Economic Observer Online
By Tang Jiachen (汤嘉琛)
Mar 30, 2012
Translated by Laura Lin
Original article
: [Chinese]

The drama of real life is always better than fiction.

Over the past few days, Liu Liu (六六), one of China's best-selling authors, has exposed her own marriage crisis online.

Just as her best-selling novel, Wo Ju (蜗居) was going to print in 2007 – it was later turned into a hugely popular television drama awkwardly titled Dwelling Narrowness that tackled issues of fidelity and the difficulty of affording a house in China's mega metropolises - her husband had started having an extramarital affair.

The author decided to go on the offensive and publicly launched a verbal attack on her husband's mistress or "Minor Third" (小三), as mistresses are often referred to in China, in the process bearing more than a passing resemblance to one of the characters she portrayed in her novel.

If we look at it objectively, we can see that by choosing to reveal her domestic problems via her Weibo account, Liu Liu gains the advantage of striking first against her rival.

Her seemingly polite and restrained mini messages successfully define the other woman as an "enemy" determined to destroy her marriage, while she manages to appear as the good wife who is calmly attempting to deal with a crisis in her marriage.

Thanks also to the online participation of her more than 2 million followers on Weibo, as well as the attendant flood of media coverage, Liu Liu has managed to present herself in the role of the innocent victim and thus has gained the moral high ground in the sphere of public opinion.

But we should be clear that this apparent attempt to preserve a marriage is in essence a form of public spectacle.

On the surface, Liu Liu's attempt to persuade her rival to surrender looks like a public plea against the person who threatens her marriage. But in reality, it is also a contest of the involved parties based on their respective ability to speak out.

After Liu Liu's public declaration, as an influential online voice with the all-important "V" (for verified user) next to her name, she has been able to rally the support of million of supporters from China's vast blogsphere. The "other woman" on the other hand is nothing but an obscure and unknown user with no real means to mount a defense of herself.

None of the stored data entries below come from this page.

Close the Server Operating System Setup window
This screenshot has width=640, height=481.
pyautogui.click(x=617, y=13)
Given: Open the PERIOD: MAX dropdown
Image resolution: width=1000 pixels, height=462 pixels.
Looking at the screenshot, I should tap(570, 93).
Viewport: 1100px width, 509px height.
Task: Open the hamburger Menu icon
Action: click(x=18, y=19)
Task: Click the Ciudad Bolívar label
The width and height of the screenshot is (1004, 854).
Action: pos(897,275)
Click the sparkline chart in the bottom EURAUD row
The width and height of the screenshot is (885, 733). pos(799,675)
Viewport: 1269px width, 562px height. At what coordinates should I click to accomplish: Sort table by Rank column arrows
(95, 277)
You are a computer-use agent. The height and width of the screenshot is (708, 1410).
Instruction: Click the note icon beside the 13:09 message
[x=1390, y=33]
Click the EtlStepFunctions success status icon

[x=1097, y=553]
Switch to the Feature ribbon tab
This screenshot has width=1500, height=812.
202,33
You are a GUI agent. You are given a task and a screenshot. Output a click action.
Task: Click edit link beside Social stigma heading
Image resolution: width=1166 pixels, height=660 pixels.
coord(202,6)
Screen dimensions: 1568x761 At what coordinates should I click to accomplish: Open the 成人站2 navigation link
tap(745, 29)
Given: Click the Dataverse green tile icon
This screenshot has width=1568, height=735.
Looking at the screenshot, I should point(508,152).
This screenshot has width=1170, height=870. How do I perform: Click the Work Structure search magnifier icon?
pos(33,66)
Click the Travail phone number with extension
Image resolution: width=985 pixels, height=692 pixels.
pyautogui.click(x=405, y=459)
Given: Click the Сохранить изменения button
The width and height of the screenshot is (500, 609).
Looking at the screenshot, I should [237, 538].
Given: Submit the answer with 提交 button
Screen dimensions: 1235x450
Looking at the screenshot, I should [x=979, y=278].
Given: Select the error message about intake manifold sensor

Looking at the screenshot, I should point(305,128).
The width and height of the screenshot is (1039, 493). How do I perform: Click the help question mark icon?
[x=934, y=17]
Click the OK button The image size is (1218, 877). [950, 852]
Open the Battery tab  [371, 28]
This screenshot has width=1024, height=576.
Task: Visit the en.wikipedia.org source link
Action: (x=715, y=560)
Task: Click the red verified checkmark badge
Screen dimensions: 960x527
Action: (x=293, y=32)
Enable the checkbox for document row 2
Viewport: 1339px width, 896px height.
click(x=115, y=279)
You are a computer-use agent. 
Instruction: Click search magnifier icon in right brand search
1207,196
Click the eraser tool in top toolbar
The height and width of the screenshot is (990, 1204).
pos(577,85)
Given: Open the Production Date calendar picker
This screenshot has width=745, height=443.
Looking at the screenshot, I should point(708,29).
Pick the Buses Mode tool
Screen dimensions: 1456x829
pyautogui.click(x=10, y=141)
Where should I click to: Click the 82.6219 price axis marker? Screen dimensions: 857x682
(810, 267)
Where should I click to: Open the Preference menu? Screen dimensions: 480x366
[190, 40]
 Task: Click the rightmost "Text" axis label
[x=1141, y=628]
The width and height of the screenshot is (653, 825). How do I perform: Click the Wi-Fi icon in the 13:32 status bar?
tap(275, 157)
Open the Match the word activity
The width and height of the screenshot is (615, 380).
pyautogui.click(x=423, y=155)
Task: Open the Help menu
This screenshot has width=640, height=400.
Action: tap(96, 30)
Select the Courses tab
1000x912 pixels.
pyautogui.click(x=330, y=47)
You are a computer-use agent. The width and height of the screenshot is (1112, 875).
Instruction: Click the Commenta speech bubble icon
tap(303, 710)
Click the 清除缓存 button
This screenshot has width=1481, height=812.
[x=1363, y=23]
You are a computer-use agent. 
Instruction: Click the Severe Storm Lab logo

Given this disparity in ability to shape public opinion, the woman accused of being a mistress fate is sealed - she'll be the object of scorn and derision.

A Feast for Others

What we see in this affair is the vague specter of Internet violence: 2.5 million posts on the subject, many filled with vitriolic language; a wave of photos of the unfaithful husband, his personality and looks picked apart; worse still, people who had nothing to do with the original affair were somehow pulled in and are suffering unprovoked verbal abuse.

It's unlikely that the "other woman" will be able to escape the fate of being "human-search engined"

However, can Liu Liu really win back her husband by making use of public opinion and denigrating her rival? Only she knows. After all, love and marriage have always been a private matter, and only those involved know what is really happening.

Nevertheless, what is certain is that by hanging out one's dirty laundry in the public square, unless it was all some beat-up for the purposes of publicity, in the end, one's private life has simply been turned into a feast for the crowd.

Except for a few real friends, nobody really cares about the crises in other people's marriages. When the crowd has finally dispersed, the parties involved will feel like they have been stripped naked.

That a woman, particularly a well-known woman, should chose to defend her marriage in this most drastic manner is in itself a very sad thing. It only helps to further blur the boundary between the public and private domain. Even if the aggrieved party has found some false sympathy and support, in the end it's unlikely that her actions will help to solve the problems that exist in the relationship and only make her an object of ridicule for a time.

Marriage is never a one-sided business, nor does the breakdown arrive instantly. Rather than using a microblog as a platform of communication, the parties involved would be better off talking to each other calmly in private. This may require a much more formidable inner strength.